Abstract

Smoking is associated with AML and lung cancer, suggesting a common carcinogenic origin and raising the question of how to treat patients with concomitant cancer presentations. The Roswell Park Cancer Institute Tumor Registry was searched for patients with both diagnoses, followed by medical record review. Among 775 AML cases and 5225 lung cancer cases presented to Roswell Park Cancer Institute between January 1992 and May 2008 we identified twelve patients with both AML and lung cancer (1.5% of AML cases; 0.2% of lung cancer cases). Of these, seven cases had metachronous and five cases had synchronous presentation. Eleven of the twelve (92%) patients had a known smoking history; five (42%) of them were males. The median age at the respective diagnoses was 65 (range 58–85) years for AML and 66 (range 53–79) years for lung cancer. Five of the twelve (42%) patients had a complex karyotype.

Metachronous group: Lung cancer preceded AML in six patients by a median interval of eight (range five-14) years, while AML preceded the diagnosis of lung cancer in one patient by three years. For their lung cancer, five patients had surgical resection. Two had definitive chemoradiation, one patient had adjuvant chemotherapy and one patient had adjuvant radiation suggesting that their subsequent AML was secondary. Two patients had preceding MDS even though they underwent only surgical resection for their lung cancer. For their AML, five of the seven patients were treated with cytarabine and anthracycline-containing regimens; two achieved complete remission, two had primary refractory disease and one patient died during induction. One patient with primary refractory disease underwent sibling matched allogeneic transplantation and is still alive in remission. The median survival for lung cancer was 65 (range 22–120) months. The median survival since AML diagnosis was less than one (range <1–105) month. Five of the seven patients died from AML complications, one patient died of an unrelated cause and one patient is alive in remission.
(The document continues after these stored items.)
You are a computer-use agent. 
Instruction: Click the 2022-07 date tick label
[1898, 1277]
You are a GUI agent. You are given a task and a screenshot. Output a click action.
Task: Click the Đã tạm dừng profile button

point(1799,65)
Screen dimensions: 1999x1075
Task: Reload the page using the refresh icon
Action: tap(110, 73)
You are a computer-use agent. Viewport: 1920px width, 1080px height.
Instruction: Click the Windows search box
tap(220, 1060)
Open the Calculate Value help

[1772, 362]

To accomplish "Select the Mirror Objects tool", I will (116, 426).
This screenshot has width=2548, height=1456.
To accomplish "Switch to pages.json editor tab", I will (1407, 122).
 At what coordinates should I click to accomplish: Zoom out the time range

Synchronous group: All five patients were treated initially for AML with cytarabine and anthracycline-containing regimens; two achieved complete remission, two had refractory disease and one patient had prolonged cytopenia. Two patients underwent surgical resection for their lung cancer after treatment for AML and one had palliative radiation. The median survival was five (range three-21) months and four of the five patients died of AML related causes.

Conclusions: Less than 2% of AML patients present with lung cancer. Prior chemoradiation for non small cell lung cancer may be a risk factor for secondary AML but does not explain development of AML in the majority of patients, suggesting a potential role of prior tobacco use as a common carcinogenic risk factor. Although AML and lung cancers both carry poor prognoses, our data imply that AML has a more aggressive course than lung cancer and is the main cause of mortality in these patients. This miniseries highlights again the need for enforcing smoking cessation.

Disclosures: No relevant conflicts of interest to declare.